───── Information ─────

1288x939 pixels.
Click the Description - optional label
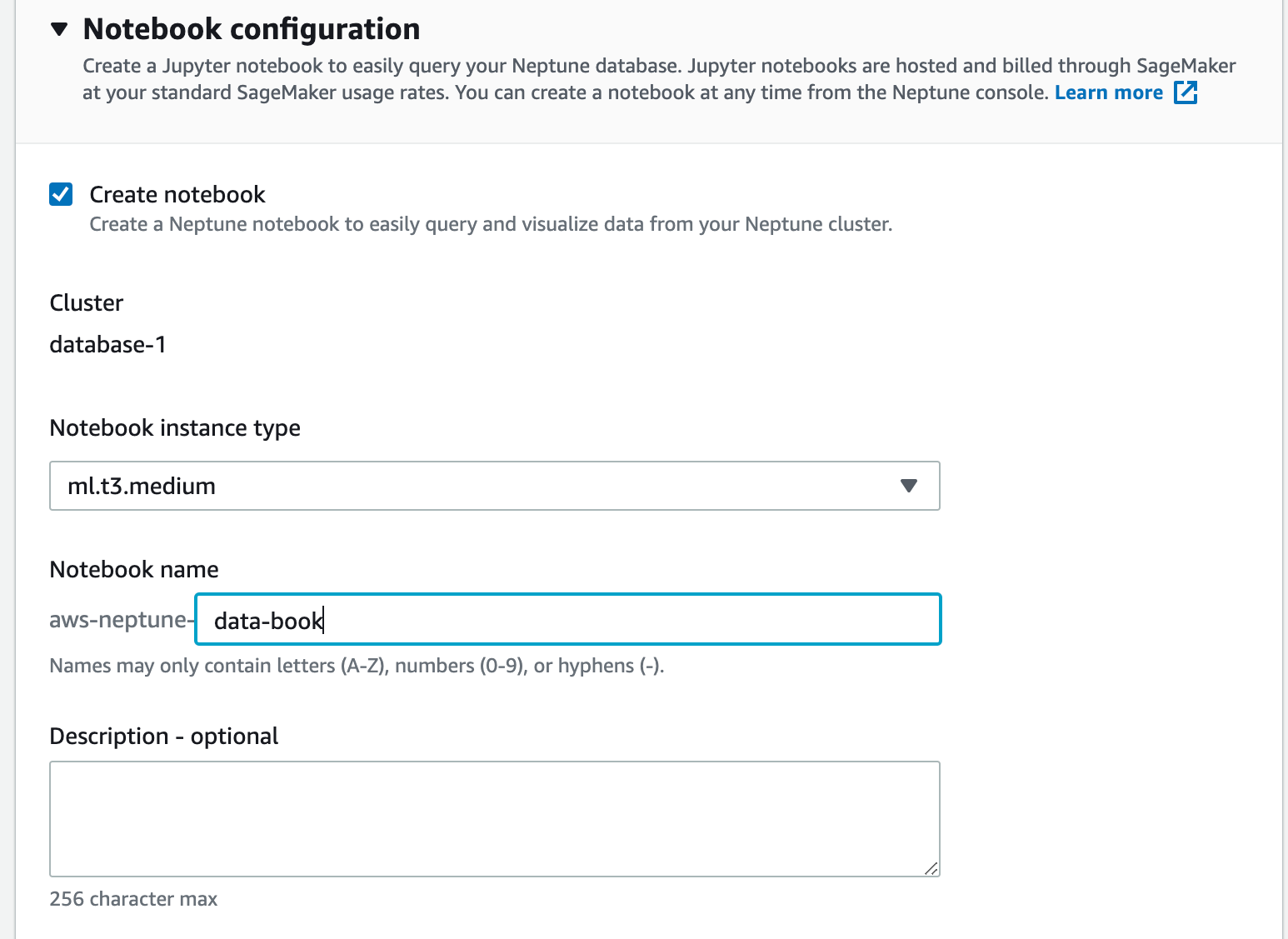tap(163, 736)
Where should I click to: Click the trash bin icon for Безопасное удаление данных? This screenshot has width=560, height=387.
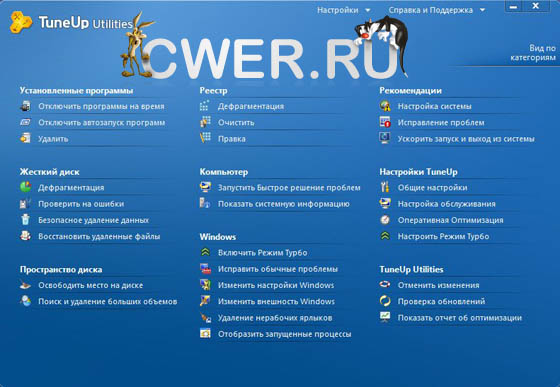coord(25,220)
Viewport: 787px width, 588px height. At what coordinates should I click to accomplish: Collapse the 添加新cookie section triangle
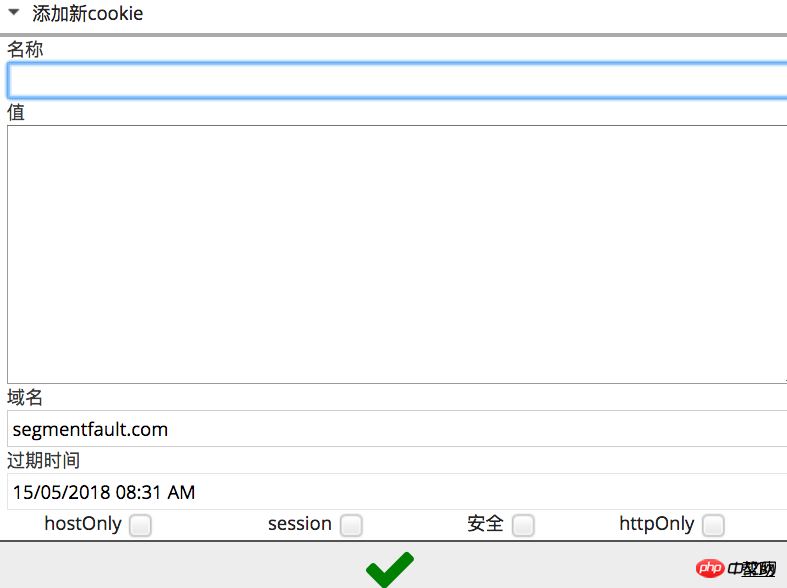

─────

Give the data above again exactly. Leave the pictures out.

1288x939 pixels.
Click the Description - optional label
tap(163, 736)
Where should I click to: Click the trash bin icon for Безопасное удаление данных? This screenshot has width=560, height=387.
coord(25,220)
Viewport: 787px width, 588px height. At what coordinates should I click to accomplish: Collapse the 添加新cookie section triangle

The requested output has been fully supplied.